Stored records
───

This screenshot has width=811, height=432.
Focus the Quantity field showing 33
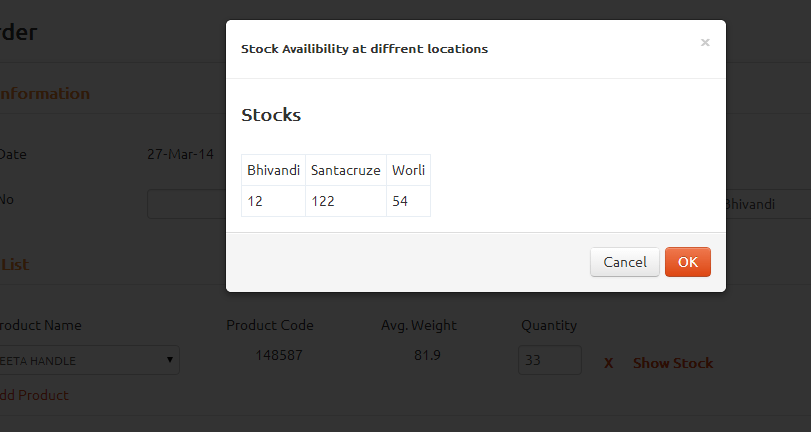549,361
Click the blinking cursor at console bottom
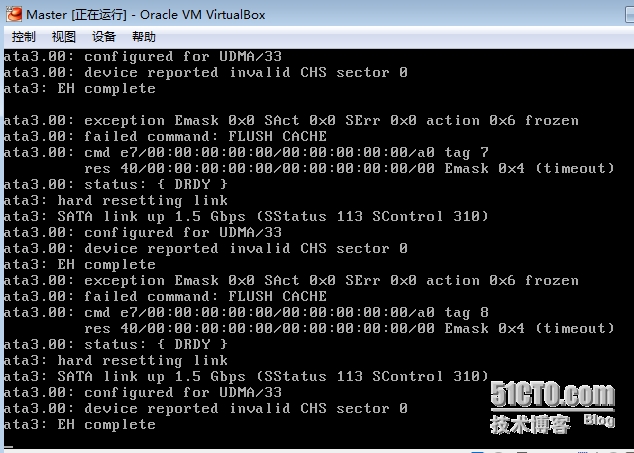Screen dimensions: 634x453 click(8, 447)
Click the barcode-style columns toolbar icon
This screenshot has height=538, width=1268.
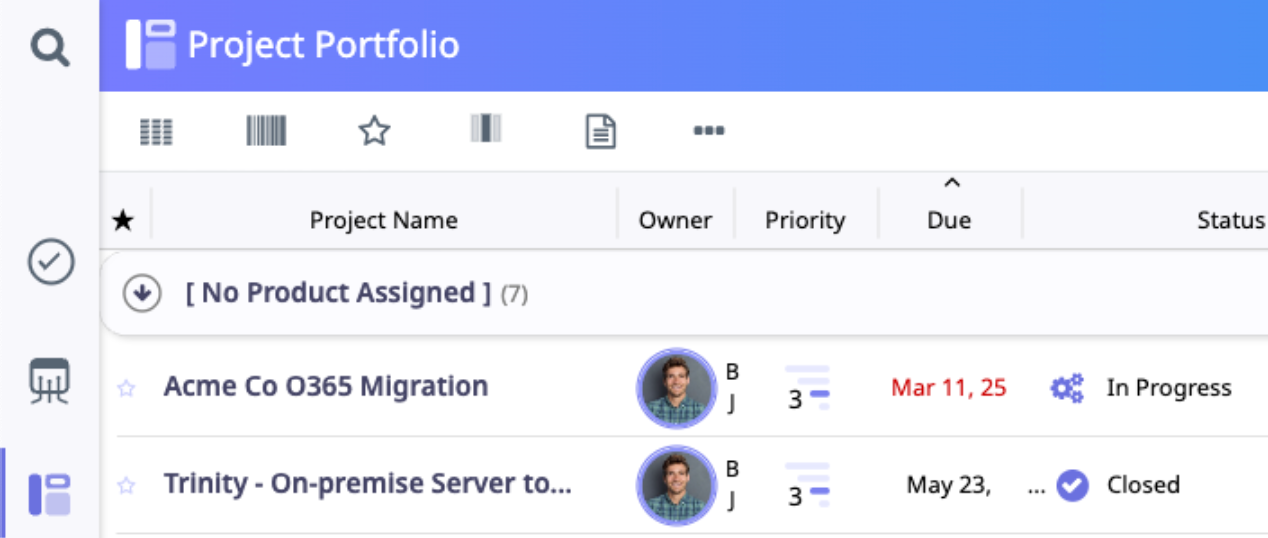[266, 131]
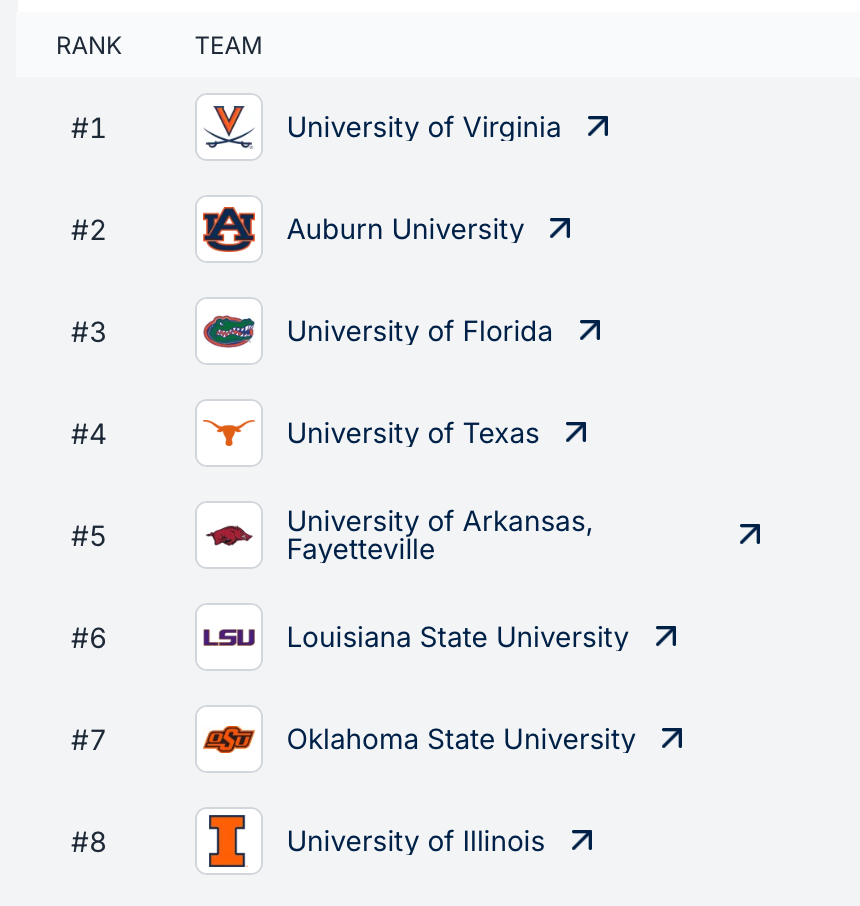The image size is (860, 906).
Task: Select the #1 rank cell
Action: click(88, 128)
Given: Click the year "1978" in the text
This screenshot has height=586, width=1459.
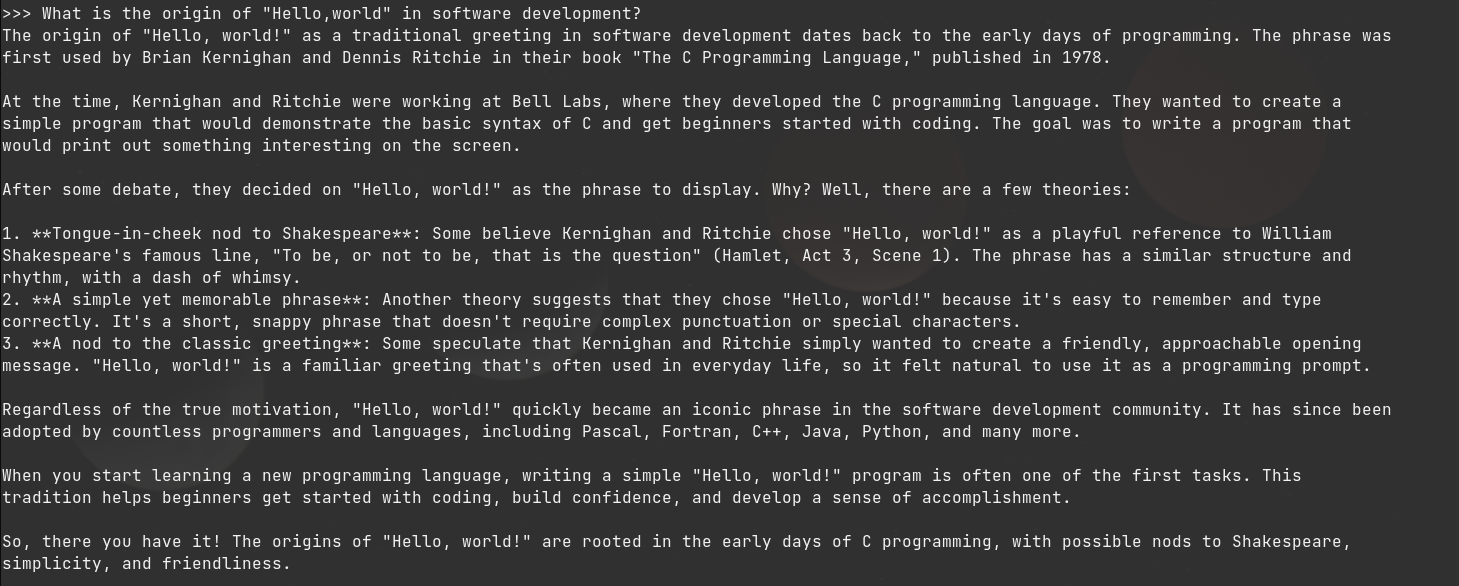Looking at the screenshot, I should 1082,58.
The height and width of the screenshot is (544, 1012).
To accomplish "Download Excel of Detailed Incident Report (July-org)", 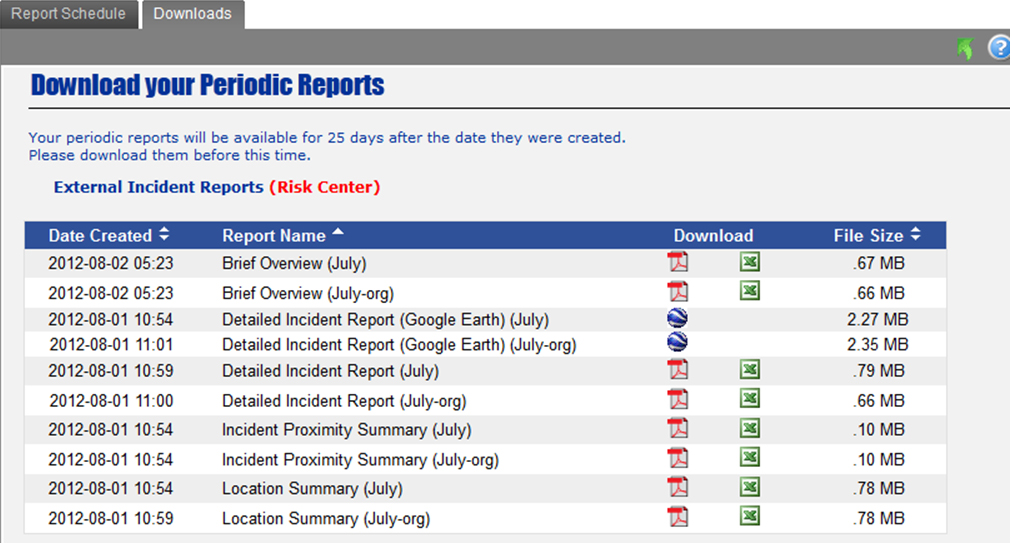I will coord(749,399).
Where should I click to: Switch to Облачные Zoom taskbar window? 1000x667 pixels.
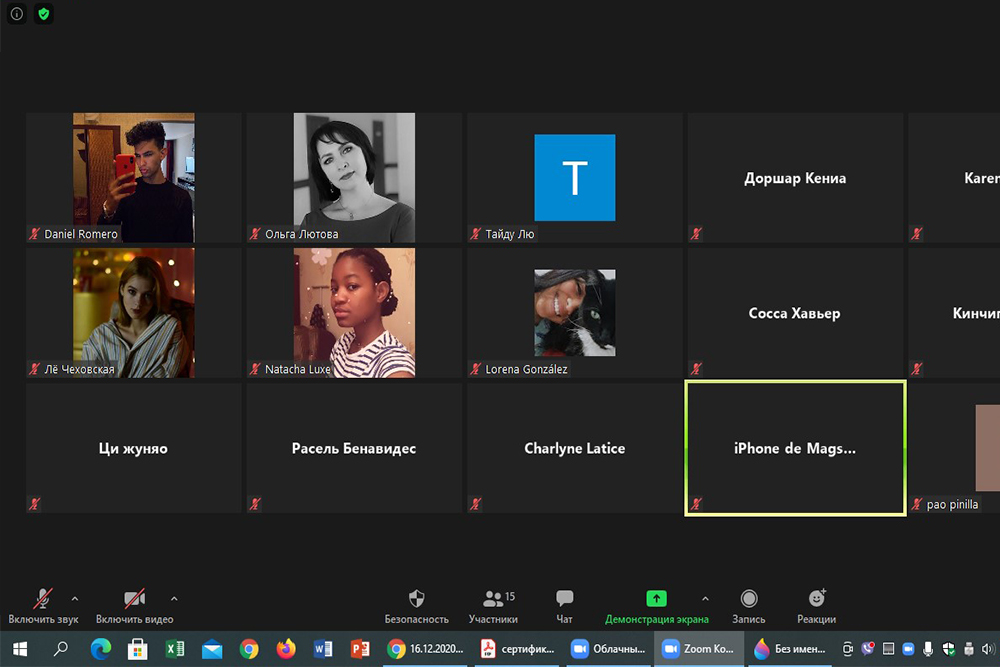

───

What you have to do – What to print is the stretch of entries from the line with "This screenshot has height=538, width=1268." up to and including the line with "Given: Click the". Please print it exactly and leave out the pictures.

Result below –
This screenshot has height=538, width=1268.
[266, 131]
The image size is (860, 906).
Task: Select the #1 rank cell
Action: click(88, 128)
Given: Click the year "1978" in the text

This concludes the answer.